Wer bin ich als 45-jähriger Mann, um über diese schwerste Entscheidung einer Frau zu urteilen? Die Fristenlösung in Österreich steht bei einer Mehrheit der Menschen außer Streit.
Welche Maßnahmen fordern Sie gegen Femizide?
Die Unterwanderung unserer Gesellschaft mit Individuen aus Kulturkreisen zu stoppen, die ein mittelalterliches Bild gegenüber Frauen haben.
Frauen sind von Altersarmut besonders betroffen – was dagegen tun?
Dieses Problem wird uns noch lange beschäftigen, weil zu lange erziehende Frauen sozialrechtlich nicht abgesichert wurden. Frauenminister Herbert Haupt war übrigens der erste, der Kindererziehungszeiten in der Pensionsversicherung durchgesetzt hat.
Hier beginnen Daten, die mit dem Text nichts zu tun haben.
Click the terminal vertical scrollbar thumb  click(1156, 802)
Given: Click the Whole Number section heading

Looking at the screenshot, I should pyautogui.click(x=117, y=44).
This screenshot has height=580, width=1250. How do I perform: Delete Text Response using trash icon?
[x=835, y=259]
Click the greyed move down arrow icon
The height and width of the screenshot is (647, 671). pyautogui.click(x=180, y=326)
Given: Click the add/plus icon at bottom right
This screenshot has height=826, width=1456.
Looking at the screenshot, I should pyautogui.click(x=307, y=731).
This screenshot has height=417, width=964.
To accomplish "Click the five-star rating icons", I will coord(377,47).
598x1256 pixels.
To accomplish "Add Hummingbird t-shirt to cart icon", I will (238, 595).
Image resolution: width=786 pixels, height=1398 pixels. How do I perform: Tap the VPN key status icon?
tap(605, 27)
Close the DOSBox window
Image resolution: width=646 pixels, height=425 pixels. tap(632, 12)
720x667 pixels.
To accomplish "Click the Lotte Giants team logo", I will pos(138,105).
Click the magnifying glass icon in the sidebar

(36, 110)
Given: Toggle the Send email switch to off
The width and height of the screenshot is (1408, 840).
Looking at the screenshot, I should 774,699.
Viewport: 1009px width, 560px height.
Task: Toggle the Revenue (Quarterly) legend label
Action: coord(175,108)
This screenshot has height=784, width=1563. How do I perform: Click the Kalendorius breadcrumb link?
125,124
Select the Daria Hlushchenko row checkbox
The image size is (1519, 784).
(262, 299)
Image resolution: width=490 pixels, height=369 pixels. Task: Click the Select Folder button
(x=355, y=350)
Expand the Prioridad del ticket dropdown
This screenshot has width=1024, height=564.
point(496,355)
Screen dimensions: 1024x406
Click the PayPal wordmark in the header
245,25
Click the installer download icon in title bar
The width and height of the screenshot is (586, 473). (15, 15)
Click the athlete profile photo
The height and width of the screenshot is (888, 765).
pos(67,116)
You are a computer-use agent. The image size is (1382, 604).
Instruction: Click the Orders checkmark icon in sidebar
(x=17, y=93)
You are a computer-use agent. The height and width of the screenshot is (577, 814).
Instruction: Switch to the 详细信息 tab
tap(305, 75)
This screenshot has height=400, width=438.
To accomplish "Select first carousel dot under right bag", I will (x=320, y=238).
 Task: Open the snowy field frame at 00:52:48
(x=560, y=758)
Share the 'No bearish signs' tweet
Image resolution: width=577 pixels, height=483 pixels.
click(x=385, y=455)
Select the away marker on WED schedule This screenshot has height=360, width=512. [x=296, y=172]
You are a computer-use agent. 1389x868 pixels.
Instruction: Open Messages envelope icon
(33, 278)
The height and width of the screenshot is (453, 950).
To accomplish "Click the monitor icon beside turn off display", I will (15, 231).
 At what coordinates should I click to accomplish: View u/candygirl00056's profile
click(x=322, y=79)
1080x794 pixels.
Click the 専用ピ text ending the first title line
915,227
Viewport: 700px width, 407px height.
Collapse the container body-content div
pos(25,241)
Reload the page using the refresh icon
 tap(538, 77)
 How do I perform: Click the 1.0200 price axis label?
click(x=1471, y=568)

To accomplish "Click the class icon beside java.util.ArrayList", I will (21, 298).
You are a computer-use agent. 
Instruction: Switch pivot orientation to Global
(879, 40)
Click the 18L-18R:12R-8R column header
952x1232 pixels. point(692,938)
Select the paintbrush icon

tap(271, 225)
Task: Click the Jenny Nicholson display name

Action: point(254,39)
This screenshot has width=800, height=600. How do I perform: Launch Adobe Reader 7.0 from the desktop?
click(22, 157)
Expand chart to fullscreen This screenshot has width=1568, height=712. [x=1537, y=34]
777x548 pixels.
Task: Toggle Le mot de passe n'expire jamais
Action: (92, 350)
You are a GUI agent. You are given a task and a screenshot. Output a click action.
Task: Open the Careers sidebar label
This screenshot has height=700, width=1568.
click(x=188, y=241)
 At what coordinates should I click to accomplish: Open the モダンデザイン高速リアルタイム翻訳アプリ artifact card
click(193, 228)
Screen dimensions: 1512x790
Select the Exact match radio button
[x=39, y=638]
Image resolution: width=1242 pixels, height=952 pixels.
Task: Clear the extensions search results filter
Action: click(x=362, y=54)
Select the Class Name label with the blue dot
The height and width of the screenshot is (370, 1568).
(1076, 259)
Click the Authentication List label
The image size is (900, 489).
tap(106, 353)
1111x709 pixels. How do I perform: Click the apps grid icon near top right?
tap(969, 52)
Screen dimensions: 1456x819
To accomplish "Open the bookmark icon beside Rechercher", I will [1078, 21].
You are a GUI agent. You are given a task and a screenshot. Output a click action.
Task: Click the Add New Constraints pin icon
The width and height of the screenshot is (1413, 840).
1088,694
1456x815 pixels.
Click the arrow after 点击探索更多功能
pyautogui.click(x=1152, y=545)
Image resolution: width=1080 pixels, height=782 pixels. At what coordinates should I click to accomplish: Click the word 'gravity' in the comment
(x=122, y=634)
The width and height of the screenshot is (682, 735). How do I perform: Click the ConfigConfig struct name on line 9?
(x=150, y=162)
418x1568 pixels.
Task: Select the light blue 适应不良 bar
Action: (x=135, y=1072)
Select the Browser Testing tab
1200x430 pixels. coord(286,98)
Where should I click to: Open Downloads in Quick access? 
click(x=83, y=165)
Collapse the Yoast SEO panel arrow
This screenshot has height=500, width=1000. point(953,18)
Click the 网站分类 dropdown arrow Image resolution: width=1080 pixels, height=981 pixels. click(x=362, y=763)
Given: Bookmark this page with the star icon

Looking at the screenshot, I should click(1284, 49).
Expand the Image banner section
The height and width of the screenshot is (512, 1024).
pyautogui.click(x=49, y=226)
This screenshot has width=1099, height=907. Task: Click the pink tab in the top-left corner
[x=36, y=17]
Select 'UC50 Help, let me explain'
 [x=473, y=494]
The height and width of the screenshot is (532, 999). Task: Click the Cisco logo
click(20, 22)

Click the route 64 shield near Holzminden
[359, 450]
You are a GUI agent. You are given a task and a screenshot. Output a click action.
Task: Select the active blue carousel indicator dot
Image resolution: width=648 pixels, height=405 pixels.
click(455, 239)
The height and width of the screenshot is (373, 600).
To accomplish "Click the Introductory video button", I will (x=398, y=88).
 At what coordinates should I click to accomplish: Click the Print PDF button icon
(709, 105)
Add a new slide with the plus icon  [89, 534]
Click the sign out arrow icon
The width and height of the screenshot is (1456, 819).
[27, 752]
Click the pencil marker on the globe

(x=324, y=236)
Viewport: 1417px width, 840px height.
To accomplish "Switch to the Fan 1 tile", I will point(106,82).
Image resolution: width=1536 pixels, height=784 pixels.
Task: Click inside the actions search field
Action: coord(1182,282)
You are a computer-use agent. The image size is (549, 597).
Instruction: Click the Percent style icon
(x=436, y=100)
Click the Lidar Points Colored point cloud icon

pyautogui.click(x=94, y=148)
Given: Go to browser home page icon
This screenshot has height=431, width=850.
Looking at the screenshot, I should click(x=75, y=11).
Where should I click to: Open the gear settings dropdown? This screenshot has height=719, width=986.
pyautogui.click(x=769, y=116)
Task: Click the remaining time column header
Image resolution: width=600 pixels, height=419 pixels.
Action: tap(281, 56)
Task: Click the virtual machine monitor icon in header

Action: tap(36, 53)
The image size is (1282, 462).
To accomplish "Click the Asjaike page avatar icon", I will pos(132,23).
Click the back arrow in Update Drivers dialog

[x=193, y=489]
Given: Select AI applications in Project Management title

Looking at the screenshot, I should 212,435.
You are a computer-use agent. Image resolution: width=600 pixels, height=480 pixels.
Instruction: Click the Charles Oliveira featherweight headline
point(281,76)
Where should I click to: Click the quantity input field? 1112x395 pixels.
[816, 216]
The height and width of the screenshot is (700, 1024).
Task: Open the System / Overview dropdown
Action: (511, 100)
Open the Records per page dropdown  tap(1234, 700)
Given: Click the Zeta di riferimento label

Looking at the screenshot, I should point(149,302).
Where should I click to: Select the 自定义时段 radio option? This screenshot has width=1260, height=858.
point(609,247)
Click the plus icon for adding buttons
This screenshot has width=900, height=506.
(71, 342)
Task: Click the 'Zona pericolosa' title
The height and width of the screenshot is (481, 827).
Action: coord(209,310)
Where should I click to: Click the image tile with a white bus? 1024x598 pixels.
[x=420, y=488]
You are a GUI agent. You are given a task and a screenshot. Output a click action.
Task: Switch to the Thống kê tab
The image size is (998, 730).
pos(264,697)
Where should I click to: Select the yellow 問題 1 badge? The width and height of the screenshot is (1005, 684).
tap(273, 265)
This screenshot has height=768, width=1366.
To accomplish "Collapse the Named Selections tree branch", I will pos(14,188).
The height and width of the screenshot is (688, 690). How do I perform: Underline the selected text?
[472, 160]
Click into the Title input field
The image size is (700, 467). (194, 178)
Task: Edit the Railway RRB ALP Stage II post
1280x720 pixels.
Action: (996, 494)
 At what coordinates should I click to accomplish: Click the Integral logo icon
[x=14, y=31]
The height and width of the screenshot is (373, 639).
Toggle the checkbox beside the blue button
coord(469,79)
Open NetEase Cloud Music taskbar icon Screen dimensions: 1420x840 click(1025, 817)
Mit dem Anstieg der Beschäftigung von Frauen wird sich dieses Problem hoffentlich lösen.
In puncto Gender-Pay-Gap zählt Österreich EU-weit zu den negativen Spitzenreitern. Was muss passieren?
Gleiche Arbeit muss zu gleichem Lohn führen. Es gibt begründbare Unterschiede und es gibt Diskriminierung. Bei der Diskriminierung müssen wir ansetzen.
Fanden Sie die Me-too-Bewegung ausschließlich gut oder (auch) übertrieben?
Diese Me-too Bewegung hat tatsächlich zu Missbrauch und Verleumdung geführt. Die Debatte wurde ausgerechnet von jenen Aktivisten gezündet, die der religiösen Frauenverachtung ansonsten Tür und Tor öffnen. Für mich ist und bleibt diese Bewegung heuchlerisch.
Nachfrage: Haben Sie sich bei diesem Thema in der Vergangenheit etwas vorzuwerfen?
Nein, ganz im Gegenteil. Ich war Opfer von Verleumdung. Im Jahr 2000 wurde mir unterstellt, ich hätte eine Mitarbeiterin sexuell belästigt. Am Ende gestand diese unter Tränen, dass sie für eine politische Intrige gegen die damalige Regierung missbraucht wurde. Ich musste mich hingegen, um mich frei zu beweisen, unter Zwang als Homosexuell öffentlich outen.
Was wäre Ihr wichtigster Rat an eine 18-jährige junge Frau?
Lebe Dein Leben, abseits der Zwänge. Und suche die Freiheit.